Cole started to post daily vlogs on to his channel FunForLouis on . Discovery signed Cole to its Digital Seeker Network in 2015.

In 2019, Cole restarted his FoodForLouis as a Vegan cooking channel. He created a social media travel management agency brand based on his slogan Live The Adventure, often referred to as LTA. Find The Nomads was a clothing company founded by Cole, Steve Booker and Jake Evans. It was started on 9 May 2014 and was dissolved on 28 June 2016.

Beyond Borders involved flying to 22 cities with his friend and pilot Juan-Peter "JP" Schulze over a period of 60–90 days. The journey began in Kern Valley, California, US, on 21 August 2017. The journey has been concluded and the film documenting the trip can be found on discovery+

In 2016, Cole co-founded The Solvey Project with Dave Erasmus with the aim of funding social entrepreneurs. The two presented on stage at "Social Progress - What Works?" in Reykjavík with Icelandic Prime Minister Sigurður Ingi Jóhannsson.

On 22 March 2017, Cole announced on his YouTube channel that he is starting a Kickstarter campaign to fund Beyond Borders - A Film Celebrating Unity, a documentary about flying around the world with JP. The £100,000 goal was reached before the kickstarter ended with a total amount of £111,563 raised by 1,666 backers. The film was released in 2021 on Discovery+.

== Controversies ==
=== 2012 ===
In April 2012, Cole posted a video of himself to his YouTube channel FoodForLouis that showed him eating a live goldfish. This caused the RSPCA to prepare a case against him under the Animal Welfare Act 2006. Since he had previously only eaten invertebrates, the fish was the first incident in which he may have broken the law. He denied that it caused unnecessary suffering and claimed that the RSPCA was "wasting its time" in pursuing the case. Despite this, the case was settled with Cole admitting his guilt and receiving a caution, thus avoiding a trial and a possible criminal record. He has received death threats from some animal rights activists.

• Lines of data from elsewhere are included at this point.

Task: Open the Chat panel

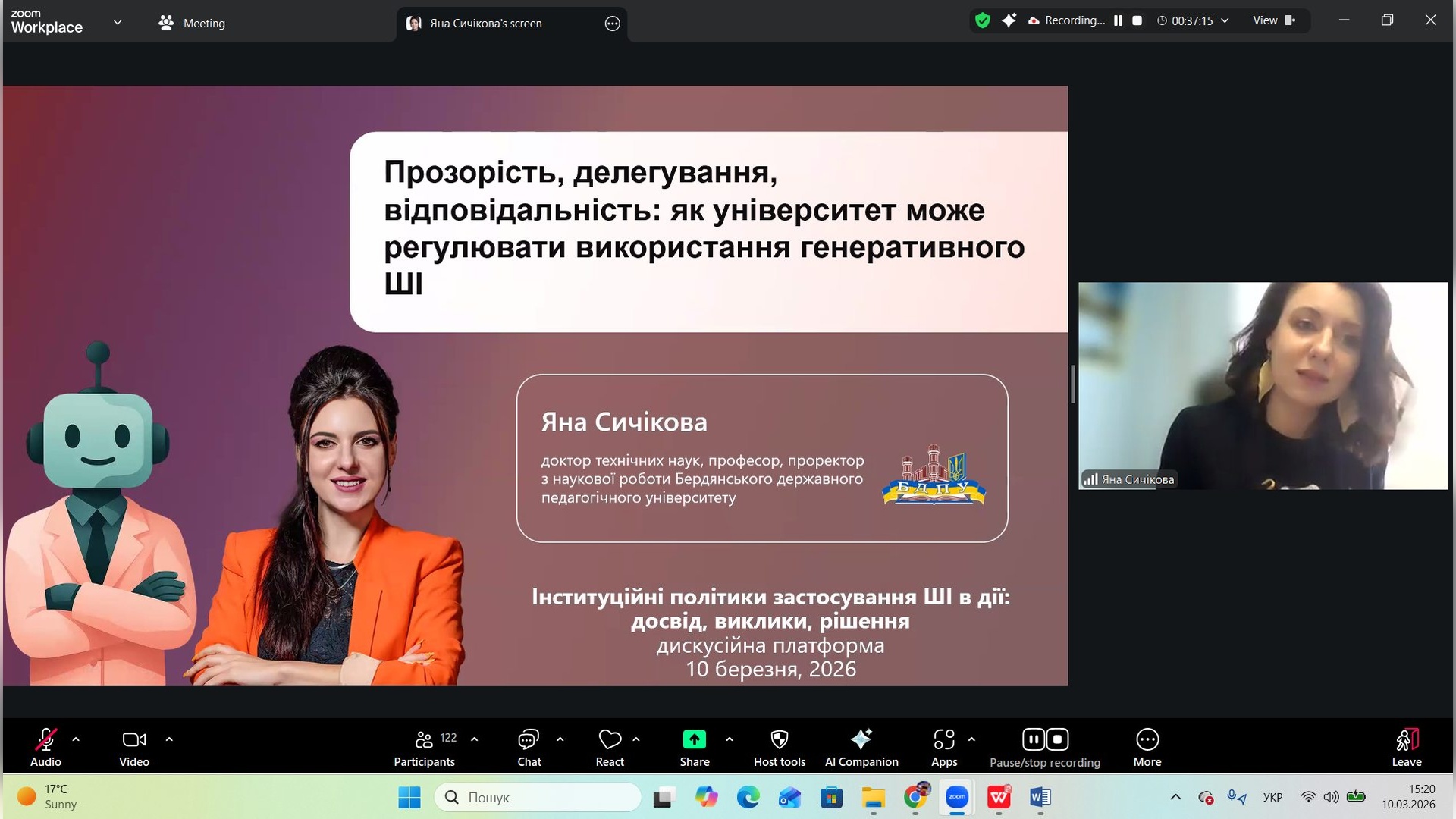Action: tap(529, 747)
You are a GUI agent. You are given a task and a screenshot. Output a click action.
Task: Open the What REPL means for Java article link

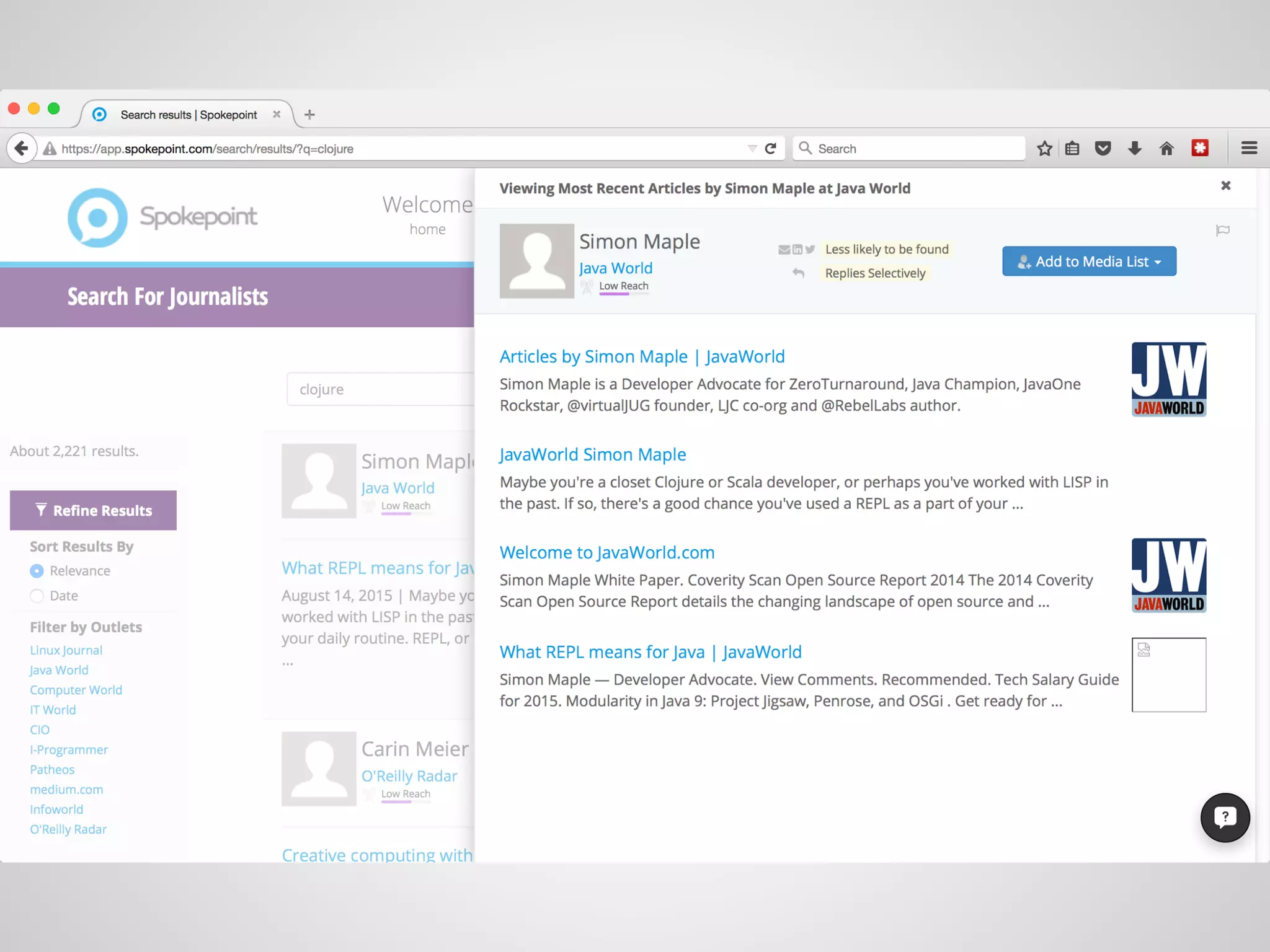[651, 652]
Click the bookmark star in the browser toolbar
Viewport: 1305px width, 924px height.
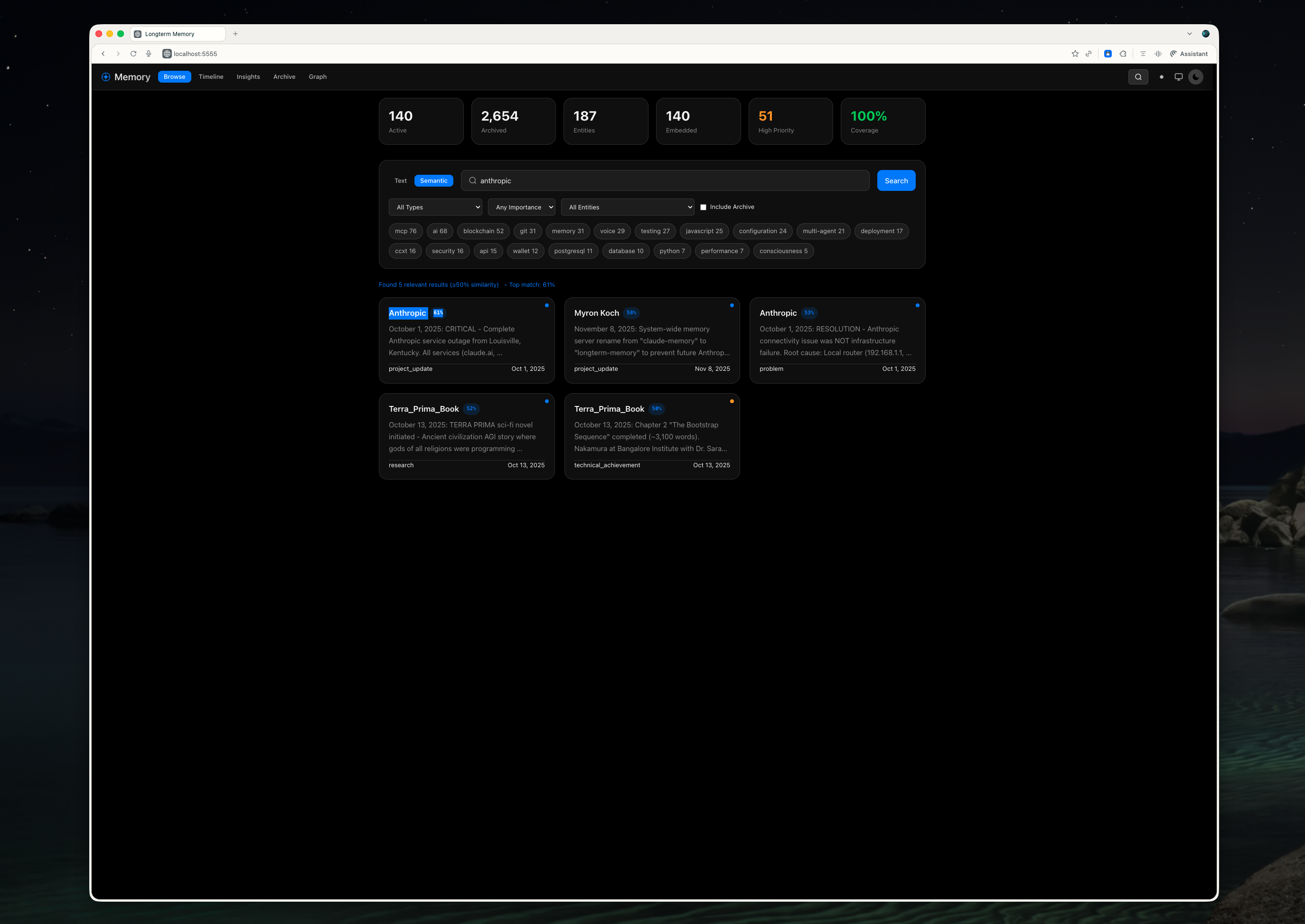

Cole has eaten a rabbit and pigeon found as roadkill, a frog, a raw heart, locusts, maggots, ragworms, and scorpions. He has claimed that his videos are not cruel and that he kills the animals quickly to avoid any unnecessary suffering, and argues that viewers' disgust is based on ignorance of or bias against other culinary cultures.

=== 2016 ===
In January 2016, while driving in New Zealand with his girlfriend (now wife) Raya, Cole was pulled over for speeding 41 km/h over the speed limit. While the officer caught him travelling at 141 km/h (87 mph), he used discretion to officially register it as 139 km/h. Since he was registered under 40 km/h over the limit, Cole received a NZD$400 fine instead of automatic loss of licence under New Zealand law. The story made national headlines in New Zealand.

In August 2016, Cole was criticized for visiting North Korea and making a vlog about it. He was accused of promoting North Korea and his videos were described as propaganda for the North Korean regime. He has stated that he disagrees with the ideology of the regime and that the content was not funded by the North Korean government.

==Personal life==
Cole married Raya Encheva, a Bulgarian vegan YouTuber, in 2022. They have two children together, and split their time between Brighton and the Costa Rican district of San Mateo.